Tras un juicio secreto, un tribunal chino condenó hoy a cadena perpetua al que fuera ‘mano derecha’ del ex presidente Hu Jintao, Ling Jihua, el último ‘tigre’ o alto cargo del Partido Comunista (PCCh) en caer en la campaña gubernamental anticorrupción.
“Acepto todos los cargos y me pliego a la sentencia”, dijo Ling Jihua en su declaración final, en la que admitió su culpabilidad y rechazó apelar el fallo, según la agencia oficial Xinhua.
El Tribunal Popular Intermedio Número 1 de Tianjin, a unos 200 kilómetros de Pekín, le consideró culpable de aceptar sobornos, obtener ilegalmente secretos de Estado y abusar de su poder, delitos de los que fue acusado formalmente por la Fiscalía Popular Suprema el pasado mayo.
El juicio se celebró hace casi un mes a puerta cerrada, debido a la acusación de posesión ilícita de secretos de Estado, explicó hoy Xinhua, en la misma línea que han seguido casos anteriores relativos a otros altos cargos.

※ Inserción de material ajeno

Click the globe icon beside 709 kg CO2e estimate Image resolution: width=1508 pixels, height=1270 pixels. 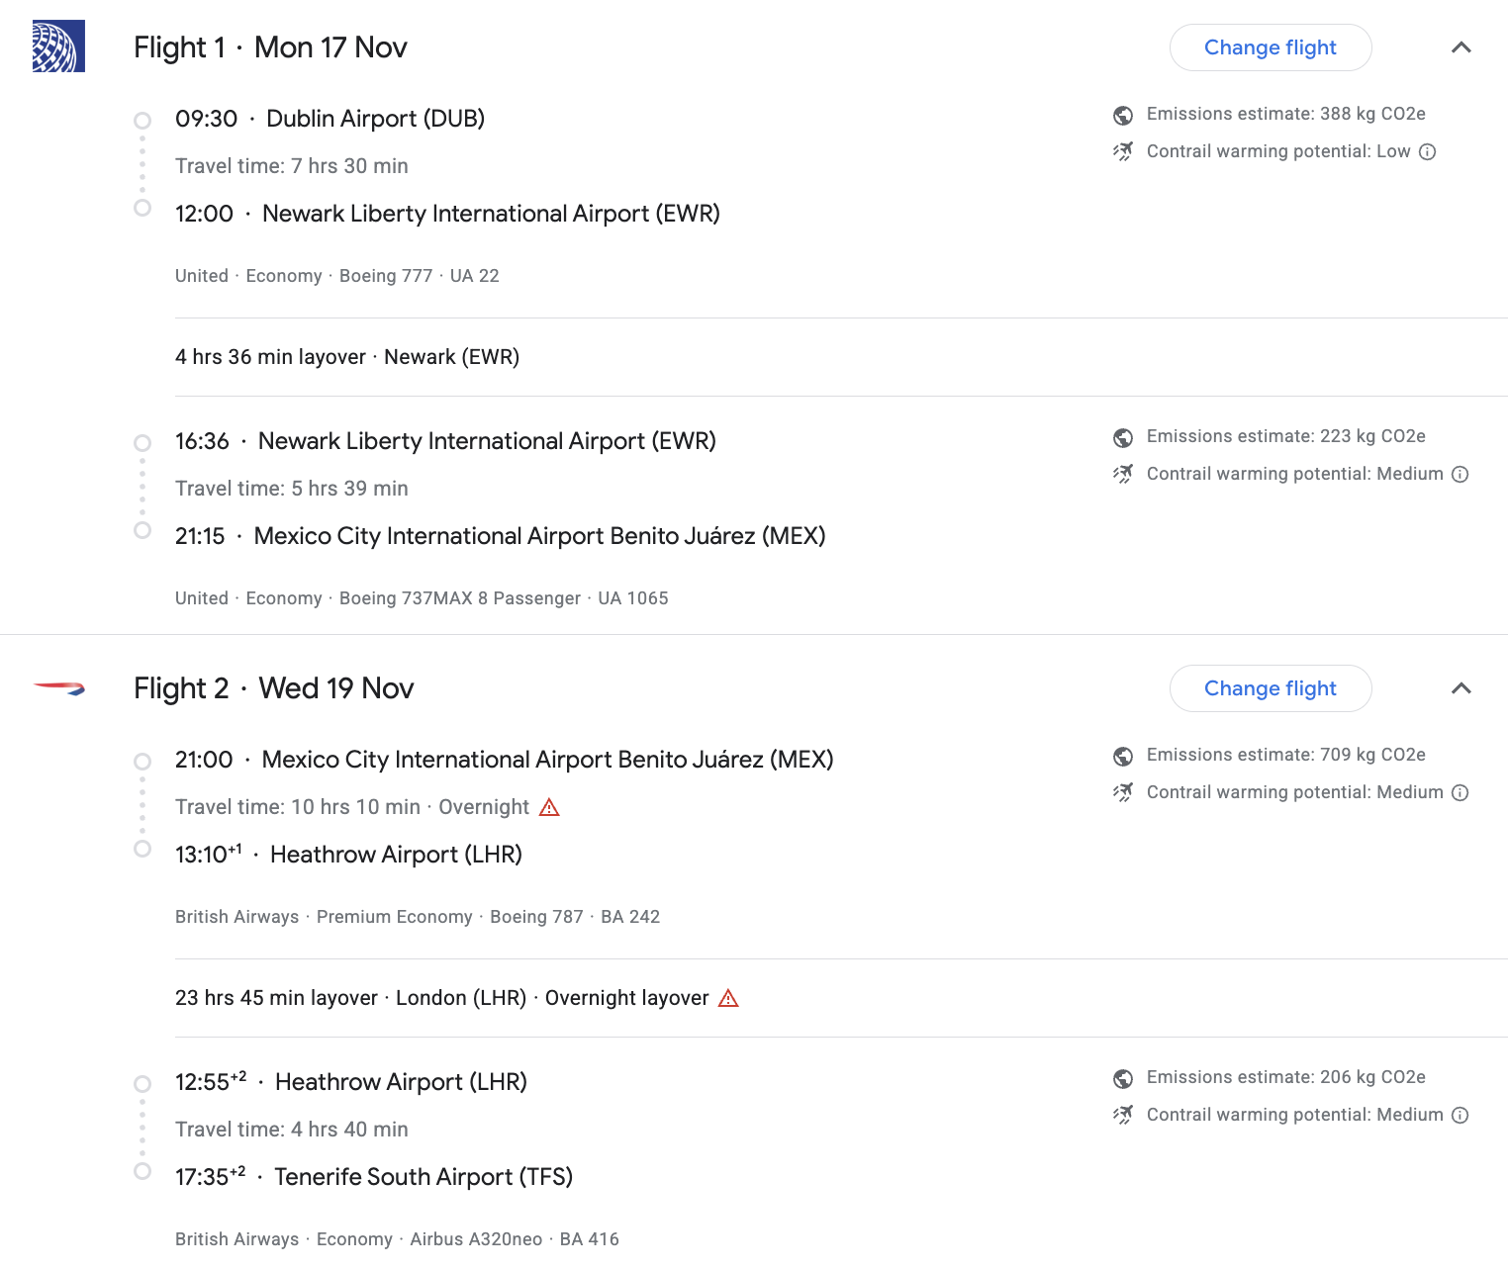click(1122, 755)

Según la agencia oficial, un Ling afligido aseguró en su declaración que “el juicio quedará grabado” en su memoria, tras describir el proceso como “meticuloso, racional y civilizado”.
El otrora mano derecha de Hu también mostró su agradecimiento a la corte, la Fiscalía y a sus dos abogados, una actitud servil que la Justicia china suele premiar al atenuar la sentencia.